- ENUNCIADO DO EXERCÍCIO: Pode retomar o excerto do acórdão sobre os embargos à execução e continuá-lo a partir da última frase apresentada?

- EXCERTO CITADO:
######
Conclui pela procedência dos embargos.
A Exequente contestou, alegando, em síntese:
- Celebrou com a embargante um contrato de mútuo, no montante total de €26.615,76, que esta se obrigou a pagar em 72 prestações, iguais, mensais e sucessivas, de €368,08, que se destinou à aquisição de uma viatura automóvel.
- Resultado do incumprimento reiterado das obrigações contratuais, a exequente resolveu o contrato, por carta registada com AR de 11/05/12, interpelando a embargante para o pagamento da quantia em dívida, o que não sucedeu até ao momento.
- A livrança foi preenchida de acordo com o pacto de preenchimento previsto na cláusula 10ª do contrato de crédito, cláusula que a embargante aceitou.
Concluiu pela improcedência dos embargos e juntou documentos.
A Embargante impugnou os documentos juntos com a contestação, invocando a nulidade do contrato e dizendo que nunca recebeu os demais.
Na sequência de convite que lhe foi dirigido para o efeito a Embargada esclareceu a forma pela qual procedeu ao cálculo do valor em dívida e inscrito na livrança.
A Embargante limitou-se a impugnar os documentos juntos com este último articulado.
Foi proferida decisão no despacho saneador que julgou improcedentes os embargos.
A Embargante interpôs recurso, formulando as seguintes conclusões:
...
Não foi apresentada resposta.
1. Do objecto do recurso
Considerando que o objecto do recurso é delimitado pelas conclusões formuladas as questões a apreciar são as seguintes:
- nulidades da sentença
- impugnação da matéria de facto
- prescrição do título executivo
2. Da nulidade da sentença
A Recorrente alega que a sentença é nula porque não conheceu de questões que devia ter conhecido - art.º 615º, n.º 1, d), do C. P. Civil - e porque conheceu de questões que não podia ter conhecido - artigo 615.º, n.º 1, b), do C. P. Civil.
Quanto à primeira causa de nulidade o Recorrente não explicita quais são as questões cuja análise e resolução foi omitida pela decisão recorrida, pelo que não é possível verificar a existência da alegada nulidade.
Quanto à segunda causa de nulidade invocada, o Recorrente alega que na sentença foram considerados provados factos cuja prova ainda não existia no processo. Esta alegação não consubstancia a existência do vício previsto na alínea b) do n.º 1 do art.º 615º do C. P. Civil, mas sim um erro de julgamento sobre a matéria de facto que podia ser já considerada provada nesta fase processual.
Por estas razões improcede a invocada nulidade da sentença recorrida.
3. Da impugnação da matéria de facto provada
A decisão recorrida é um despacho saneador que conheceu imediatamente do mérito da causa, por ter entendido que o estado do processo permitia, sem necessidade de mais provas, a apreciação total do mérito do pedido formulado, nos termos do art.º 595º, n.º 1, b), do C. P. Civil, tendo, por isso, o valor de sentença.
Nela, foi dito que, atentos os documentos juntos ao processo de execução e os documentos juntos pelas partes com os articulados nos presentes embargos, se julgavam  provados os seguintes factos:
1. “M..., S.A.” propôs execução sumária para pagamento de quantia certa contra D..., com base em livrança, no montante de €5.439,65 (cinco mil quatrocentos e trinta e nove euros e sessenta e cinco cêntimos).
######
- DADOS DE ORIGEM:
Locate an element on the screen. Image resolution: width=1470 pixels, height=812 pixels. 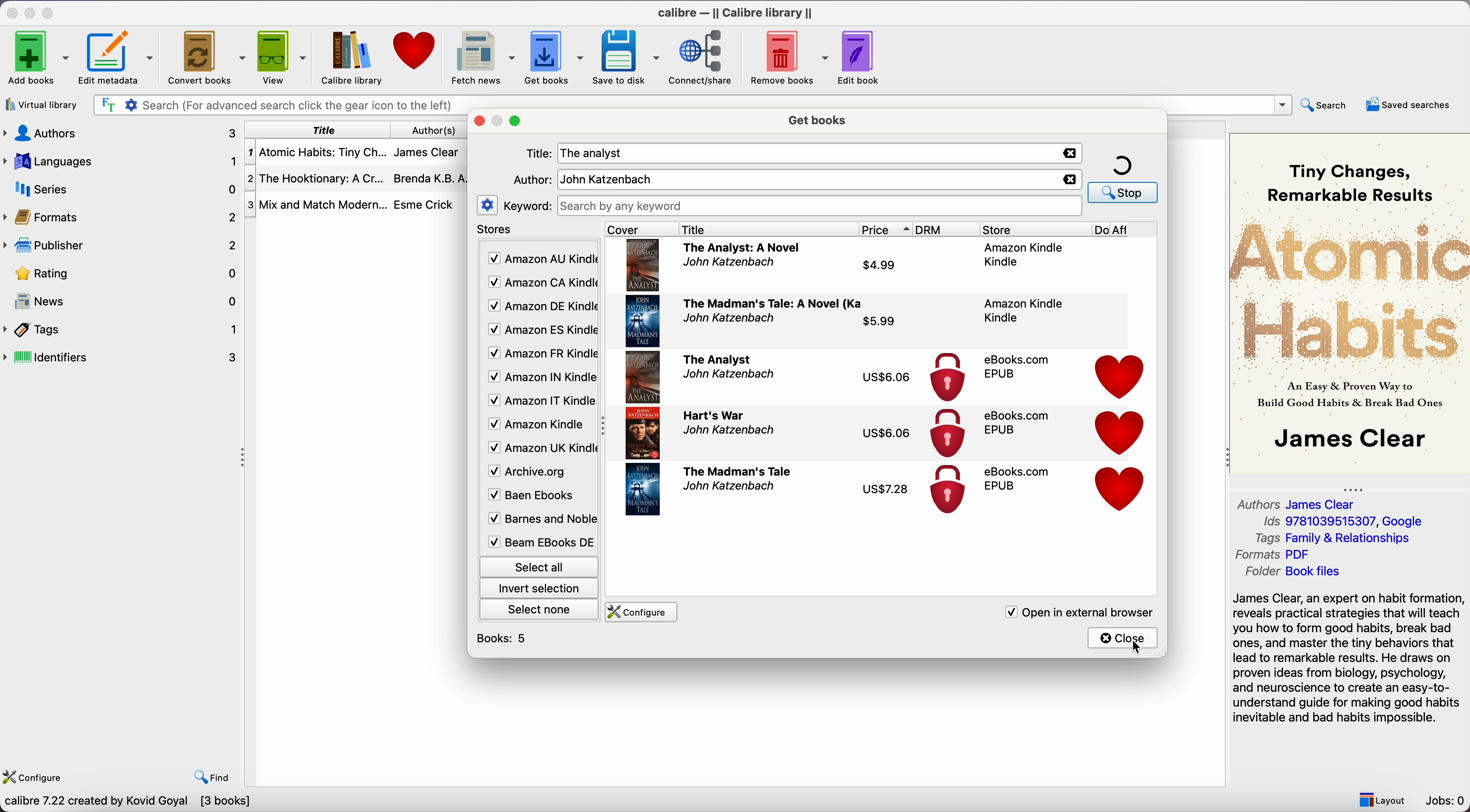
######
- RESPOSTA AO EXERCÍCIO:
2. A embargante celebrou com a embargada um contrato de mútuo, por via do qual lhe foi concedido um empréstimo de €19.000,00 (dezanove mil euros).
3. Tal quantia seria paga em 72 (setenta e duas) prestações iguais, mensais e sucessivas de €369,08 (trezentos e sessenta e nove euros e oito cêntimos).
4. Perfazendo o total do empréstimo e respectivos encargos a quantia de €26.615,76 (vinte e seis mil seiscentos e quinze euros e setenta e seis cêntimos).
5. O referido empréstimo destinou-se a permitir à embargante a aquisição da viatura de marca Audi, modelo A8, com a matrícula ...
6. O pagamento das prestações seria feito por débito em conta, iniciando-se com o pagamento da primeira prestação em 27/06/2006.
7. Em 09/12/2011 a embargante entregou a viatura objecto do contrato destinando-se o produto da sua venda a ser imputado ao contrato.
8. Nessa venda, em leilão, foi obtido o valor líquido de €2.800,00 (dois mil e oitocentos euros).
9. Mediante a quantia recebida, procedeu o exequente à imputação daquele valor para regularização do débito vencido, permanecendo em dívida o valor de €2.421,36, correspondente a prestações vencidas e não pagas.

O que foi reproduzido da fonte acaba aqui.